(Beginning of DATA SHOWN)
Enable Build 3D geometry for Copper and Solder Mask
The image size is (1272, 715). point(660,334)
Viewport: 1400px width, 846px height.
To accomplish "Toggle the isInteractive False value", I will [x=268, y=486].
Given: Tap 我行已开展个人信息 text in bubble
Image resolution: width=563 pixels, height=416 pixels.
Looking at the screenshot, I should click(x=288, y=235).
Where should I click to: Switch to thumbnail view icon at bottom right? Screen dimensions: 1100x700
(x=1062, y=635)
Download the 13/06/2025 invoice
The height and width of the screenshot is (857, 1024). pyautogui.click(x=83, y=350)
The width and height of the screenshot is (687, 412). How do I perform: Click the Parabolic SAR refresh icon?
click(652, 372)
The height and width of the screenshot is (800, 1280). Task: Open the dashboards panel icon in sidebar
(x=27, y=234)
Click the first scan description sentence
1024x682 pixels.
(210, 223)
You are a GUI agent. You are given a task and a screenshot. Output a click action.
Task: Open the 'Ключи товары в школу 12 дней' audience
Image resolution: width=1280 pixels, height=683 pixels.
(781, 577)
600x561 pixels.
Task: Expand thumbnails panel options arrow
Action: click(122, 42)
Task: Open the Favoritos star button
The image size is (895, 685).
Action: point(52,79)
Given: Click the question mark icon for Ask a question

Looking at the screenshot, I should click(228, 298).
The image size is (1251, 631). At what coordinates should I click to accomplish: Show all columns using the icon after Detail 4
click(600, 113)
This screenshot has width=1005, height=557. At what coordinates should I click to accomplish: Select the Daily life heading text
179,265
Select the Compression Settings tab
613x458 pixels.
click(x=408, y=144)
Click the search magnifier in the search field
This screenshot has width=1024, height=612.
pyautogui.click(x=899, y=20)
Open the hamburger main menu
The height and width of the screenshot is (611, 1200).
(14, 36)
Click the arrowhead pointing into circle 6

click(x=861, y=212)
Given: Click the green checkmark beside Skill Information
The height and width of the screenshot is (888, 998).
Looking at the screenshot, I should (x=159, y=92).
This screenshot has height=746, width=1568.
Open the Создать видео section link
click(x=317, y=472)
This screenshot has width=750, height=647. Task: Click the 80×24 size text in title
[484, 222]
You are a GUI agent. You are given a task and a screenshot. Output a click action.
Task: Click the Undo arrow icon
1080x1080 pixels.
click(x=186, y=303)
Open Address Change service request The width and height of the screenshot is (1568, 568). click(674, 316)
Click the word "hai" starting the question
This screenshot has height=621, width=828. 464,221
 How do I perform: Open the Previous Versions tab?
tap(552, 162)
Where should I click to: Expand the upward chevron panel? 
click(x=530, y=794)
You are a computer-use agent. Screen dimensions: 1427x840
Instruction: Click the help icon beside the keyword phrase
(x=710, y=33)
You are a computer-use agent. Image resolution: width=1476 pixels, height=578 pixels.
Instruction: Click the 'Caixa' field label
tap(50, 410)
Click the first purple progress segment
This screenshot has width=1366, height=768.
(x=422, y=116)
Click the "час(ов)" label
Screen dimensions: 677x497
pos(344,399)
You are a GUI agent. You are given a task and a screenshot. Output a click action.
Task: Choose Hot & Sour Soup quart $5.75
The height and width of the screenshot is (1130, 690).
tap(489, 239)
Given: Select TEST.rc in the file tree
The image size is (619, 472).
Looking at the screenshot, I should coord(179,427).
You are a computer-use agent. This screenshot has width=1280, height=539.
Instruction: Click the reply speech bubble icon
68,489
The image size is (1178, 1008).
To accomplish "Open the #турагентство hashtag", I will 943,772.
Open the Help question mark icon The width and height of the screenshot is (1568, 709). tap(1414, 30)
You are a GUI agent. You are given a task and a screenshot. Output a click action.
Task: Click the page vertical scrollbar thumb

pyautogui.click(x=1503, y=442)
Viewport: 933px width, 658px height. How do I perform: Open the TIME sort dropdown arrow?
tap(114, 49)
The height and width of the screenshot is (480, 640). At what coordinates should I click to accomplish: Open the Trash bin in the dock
(End of DATA SHOWN)
■ **REQUIRED WORK**:
Write each line above out exactly.

■ **PROBLEM SOLUTION**:
Enable Build 3D geometry for Copper and Solder Mask
The image size is (1272, 715). point(660,334)
Viewport: 1400px width, 846px height.
To accomplish "Toggle the isInteractive False value", I will [x=268, y=486].
Given: Tap 我行已开展个人信息 text in bubble
Image resolution: width=563 pixels, height=416 pixels.
Looking at the screenshot, I should click(x=288, y=235).
Where should I click to: Switch to thumbnail view icon at bottom right? Screen dimensions: 1100x700
(x=1062, y=635)
Download the 13/06/2025 invoice
The height and width of the screenshot is (857, 1024). pyautogui.click(x=83, y=350)
The width and height of the screenshot is (687, 412). How do I perform: Click the Parabolic SAR refresh icon?
click(652, 372)
The height and width of the screenshot is (800, 1280). Task: Open the dashboards panel icon in sidebar
(x=27, y=234)
Click the first scan description sentence
1024x682 pixels.
(210, 223)
You are a GUI agent. You are given a task and a screenshot. Output a click action.
Task: Open the 'Ключи товары в школу 12 дней' audience
Image resolution: width=1280 pixels, height=683 pixels.
(781, 577)
600x561 pixels.
Task: Expand thumbnails panel options arrow
Action: click(122, 42)
Task: Open the Favoritos star button
The image size is (895, 685).
Action: point(52,79)
Given: Click the question mark icon for Ask a question

Looking at the screenshot, I should click(228, 298).
The image size is (1251, 631). At what coordinates should I click to accomplish: Show all columns using the icon after Detail 4
click(600, 113)
This screenshot has width=1005, height=557. At what coordinates should I click to accomplish: Select the Daily life heading text
179,265
Select the Compression Settings tab
613x458 pixels.
click(x=408, y=144)
Click the search magnifier in the search field
This screenshot has width=1024, height=612.
pyautogui.click(x=899, y=20)
Open the hamburger main menu
The height and width of the screenshot is (611, 1200).
(14, 36)
Click the arrowhead pointing into circle 6

click(x=861, y=212)
Given: Click the green checkmark beside Skill Information
The height and width of the screenshot is (888, 998).
Looking at the screenshot, I should (x=159, y=92).
This screenshot has height=746, width=1568.
Open the Создать видео section link
click(x=317, y=472)
This screenshot has width=750, height=647. Task: Click the 80×24 size text in title
[484, 222]
You are a GUI agent. You are given a task and a screenshot. Output a click action.
Task: Click the Undo arrow icon
1080x1080 pixels.
click(x=186, y=303)
Open Address Change service request The width and height of the screenshot is (1568, 568). click(674, 316)
Click the word "hai" starting the question
This screenshot has height=621, width=828. 464,221
 How do I perform: Open the Previous Versions tab?
tap(552, 162)
Where should I click to: Expand the upward chevron panel? 
click(x=530, y=794)
You are a computer-use agent. Screen dimensions: 1427x840
Instruction: Click the help icon beside the keyword phrase
(x=710, y=33)
You are a computer-use agent. Image resolution: width=1476 pixels, height=578 pixels.
Instruction: Click the 'Caixa' field label
tap(50, 410)
Click the first purple progress segment
This screenshot has width=1366, height=768.
(x=422, y=116)
Click the "час(ов)" label
Screen dimensions: 677x497
pos(344,399)
You are a GUI agent. You are given a task and a screenshot. Output a click action.
Task: Choose Hot & Sour Soup quart $5.75
The height and width of the screenshot is (1130, 690).
tap(489, 239)
Given: Select TEST.rc in the file tree
The image size is (619, 472).
Looking at the screenshot, I should coord(179,427).
You are a computer-use agent. This screenshot has width=1280, height=539.
Instruction: Click the reply speech bubble icon
68,489
The image size is (1178, 1008).
To accomplish "Open the #турагентство hashtag", I will 943,772.
Open the Help question mark icon The width and height of the screenshot is (1568, 709). tap(1414, 30)
You are a GUI agent. You are given a task and a screenshot. Output a click action.
Task: Click the page vertical scrollbar thumb

pyautogui.click(x=1503, y=442)
Viewport: 933px width, 658px height. How do I perform: Open the TIME sort dropdown arrow?
tap(114, 49)
The height and width of the screenshot is (480, 640). At what coordinates should I click to accomplish: Open the Trash bin in the dock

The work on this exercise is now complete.